The Business: The MMO Business Has To Adapt To Survive, And Some Already Have

Josh Strfe Hayes suffers so you don't have to. This is his video on Lord of the Rings Online.

TLDR: It's better than he expected, and likely the best LOTR videogame out there.

What I am seeing with commentors and developers--the better ones, anyway--accepting that the MMORPG business has to accept that the past is gone, that new genres arose that better satisfy certain segments that fell away, and therefore what must happen is to make a virtue of necessity and incrementally change the games to deal with reality.

Take a look at what Josh liked about LOTRO. Its single-player experience was one he liked, albeit with caveats.

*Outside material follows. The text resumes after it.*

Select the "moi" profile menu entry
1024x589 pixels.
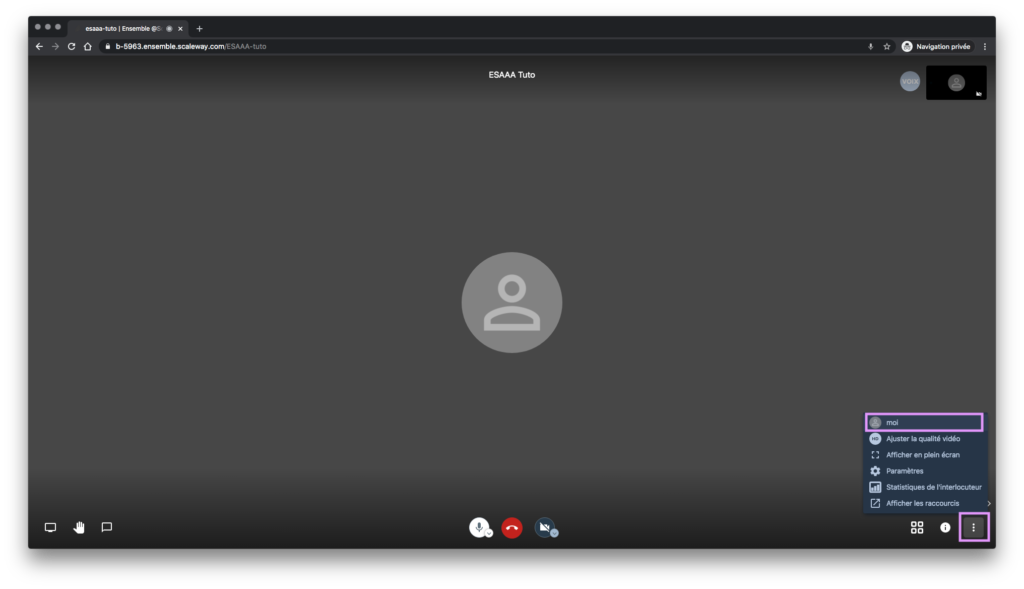pos(924,422)
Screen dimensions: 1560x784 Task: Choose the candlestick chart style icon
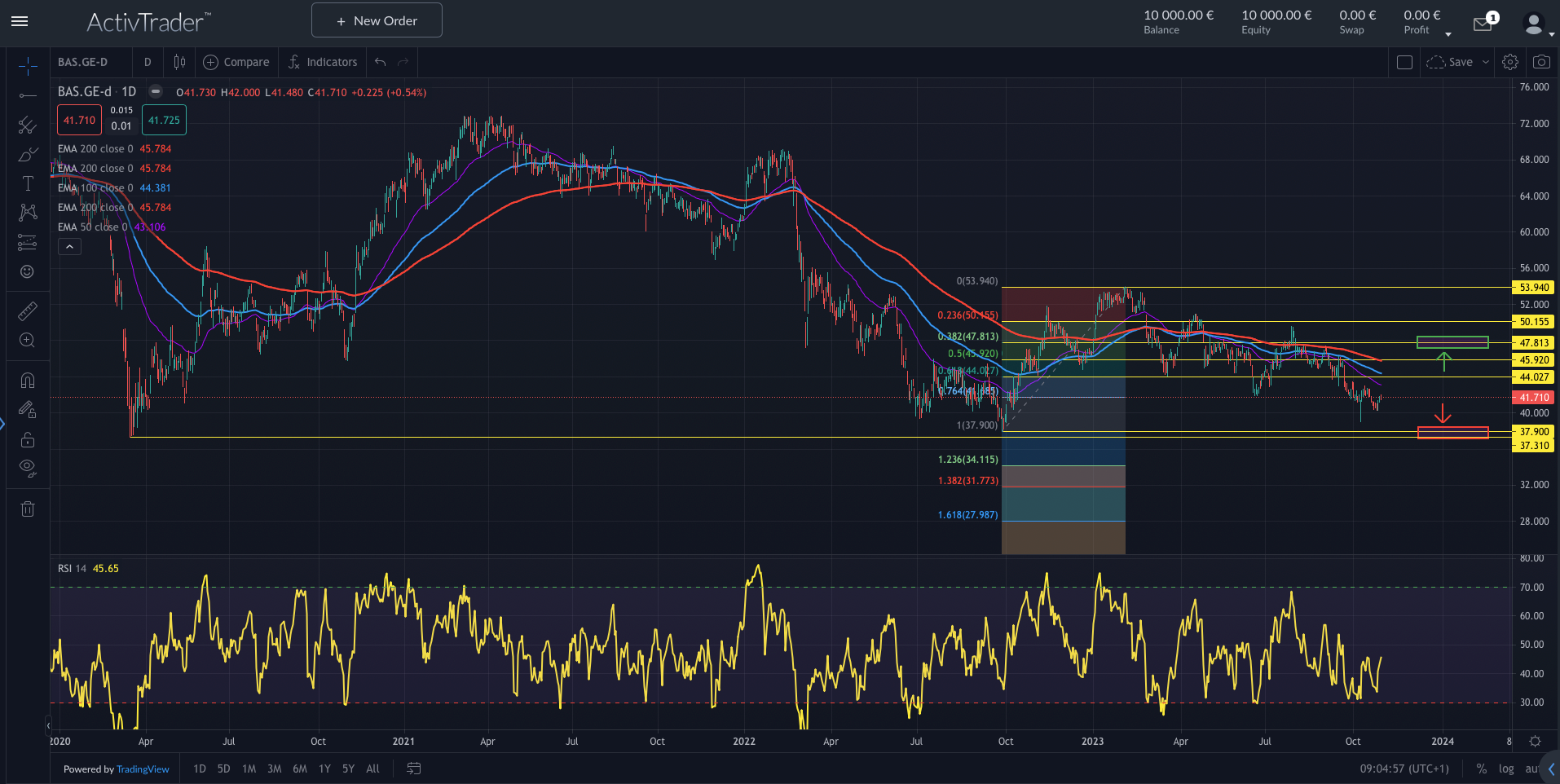[179, 62]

He didn't play long enough to do multiplayer content, so that's still unknown, but this is indicative of a larger trend.

On the dev side, we have FF14's new patch turning a huge amount of the base game into something you can do solo- including instanced dungeons. This is the start of a long-term project to make the entire game into something you can play as if it were any other title in the franchise, titles that (barring 11) are stand-alone single-player games. Feedback to date has been positive; those who truly do not want to deal with people are increasingly able to disregard them entirely, play until they're satisfied, and go away until there's more.

Unlike Blizzard, Square-Enix is fine with players coming and going because the latter company isn't so focused on quarterly reports and similar short-term thinking at the cost of long-term, year-on-year retention of existing audiences while attracting and recruiting new ones. Not everyone likes to race chocobos, go fishing, or slam their heads against the wall on one of the most difficult encounters in the game.

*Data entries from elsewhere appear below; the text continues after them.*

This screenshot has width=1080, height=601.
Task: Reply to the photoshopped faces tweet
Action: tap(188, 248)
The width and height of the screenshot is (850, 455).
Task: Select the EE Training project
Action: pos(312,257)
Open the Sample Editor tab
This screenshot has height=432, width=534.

The MMO developers and publishers need to accept this. They have to make the cyclical nature of MMO player attention an ally, and the sooner the first big player does this the better everyone will be due to witnessing the impact and wanting to exploit it themselves. You can do it wrong, as all Western MMOs have done so far, but you can also do it right; 14's approach so far has worked, with no timegating and cursory bitchwork to provide narrative cover for the activities.

There needs to be more information gathered, analyzed, and publized before a truly useful solution can be implemented; at this time, actors are iterating around the edges because that is all they can really do to address the matter, hoping that the tinkering does more good than harm. 14 has hit this so far, but there's a lot going into that success which does not transfer to other MMOs. Until solid data applicable across the field is made available, this is as good as it gets.

1 comment:

  1. On the other side of Square Enix, they're releasing a fully offline version of Dragon Quest X later this year.